A saída de Caron, militante do PT gaúcho e indicado pelo partido para o Dnit, faz parte da ordem dada pela presidente para que Passos faça "uma limpa" nos Transportes. Em relação a Caron, que controla quase 90% do orçamento do Dnit, o Planalto quer mostrar também que está disposto a "cortar na própria carne". Com base em informações de Luiz Antonio Pagot, a revista Veja aponta Caron como um diretor do Dnit que se empenhava em viabilizar "estranhos reajustes" de preço de obras. A publicação cita a duplicação da BR-101, no trecho entre Palhoça (SC) e Osório (RS). Teria sido Caron, segundo Pagot, quem sustentou no colegiado do Dnit a necessidade de assinar contratos aditivos com as empreiteiras encarregadas da obra, que teve seu preço elevado em 73% do valor original.
Dilma saberia dessas informações sobre Caron quando se reuniu com Passos.
Dilma disse a Passos que não quer execrar ninguém e que é preciso agir com equilíbrio, para que não sejam cometidas injustiças. Mas ela também afirmou que não suporta tantas denúncias e suspeições em um único setor do governo e quer que providências sejam tomadas o mais rápido possível.
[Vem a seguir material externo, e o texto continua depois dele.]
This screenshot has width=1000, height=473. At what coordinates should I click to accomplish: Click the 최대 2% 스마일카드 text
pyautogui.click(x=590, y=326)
Segundo um interlocutor da presidente, Dilma não vai "escolher pessoalmente" os substitutos dos dirigentes afastados do Dnit, pois acabaria ela própria sendo responsabilizada por eventuais erros dos futuros escolhidos. Para a presidente, o fundamental é que as próximas escolhas sejam feitas "com lupa" e evitem conexões partidárias de caráter exclusivamente fisiológico. Dilma quer participar das decisões ao lado de Passos, mas a responsabilidade pelos subordinados continuará sendo do próprio ministro.